How I decide to cutting you out of my life or not ? #INFJ #Doorslamconcept




Inconsistencies and incongruities in people bother me.  A lot.  Not in a ‘I need total predictability and complete control’ type of way, but in a ‘you need to be trustworthy in order to gain my trust’ kind of way.

It’s like this: you tell me you are such and so, or you believe in this or that, then you do something totally opposite of your own stated moral code.  I’m going to be like WTF?  If integrity is a fluid concept that changes with opportunity or circumstance, it’s an act; a lie you tell yourself and others.

In my little INFJ mind, no one knows the depths of their own morality until it is challenged.  Talk is cheap. It is when life provides the temptation, justification, or excuse to do whatever- that thing we say we won’t do- that we each will come face to face with truth about our own moral limits (ref: lack of integrity).

When you show me with your own actions how easily your limits are pushed; how quickly your values are tossed aside in favor of convenience, comfort or personal gain, it is the moment when I lose respect for, and ability to trust you.  (Hence, the infamous INFJ door slam.) 

If your choices have affected me personally, I have experienced it as a betrayal and it has hurt me greatly.  If your actions have been toward others, I see how little you value other people, commitment, and/or relationships.  I see how easy it is for you to hurt others- either intentionally or in self-absorbed ignorant bliss. I see how insignificant it is to live what you believe, to set a good example or to care about your own reputation or legacy. I see how you disregard God, as if He is not there, or has not given us direction on proper living. I’m also put on notice of how you will soon treat me, if I allow it. (Again, INFJ door slam.)

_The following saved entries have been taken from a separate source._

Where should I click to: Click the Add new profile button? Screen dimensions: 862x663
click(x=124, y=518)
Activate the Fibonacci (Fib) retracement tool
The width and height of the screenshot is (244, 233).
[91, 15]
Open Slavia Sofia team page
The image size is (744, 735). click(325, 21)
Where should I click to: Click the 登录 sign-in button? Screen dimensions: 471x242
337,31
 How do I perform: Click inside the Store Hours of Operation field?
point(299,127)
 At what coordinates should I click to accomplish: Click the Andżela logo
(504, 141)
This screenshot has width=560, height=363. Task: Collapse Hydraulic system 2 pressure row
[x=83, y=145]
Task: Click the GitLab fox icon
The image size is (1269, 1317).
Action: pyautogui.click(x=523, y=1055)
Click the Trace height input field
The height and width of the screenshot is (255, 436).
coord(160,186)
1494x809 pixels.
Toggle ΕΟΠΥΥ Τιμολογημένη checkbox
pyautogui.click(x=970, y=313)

I realise that some people may consider this opinion extreme, and tell me that we should adopt a “live and let live” mentality.  Lighten up.  To each his own. Don’t take things so personally.  If I could do that, I wouldn’t be an INFJ.  And if that was such great advice, we wouldn’t have the saying, “When people show you who they are, believe them." (Maya Angelou)

Moral of the story:

 
Say what you mean and mean what you say;
You will stay in my life and you will stay in the life of another INFJ.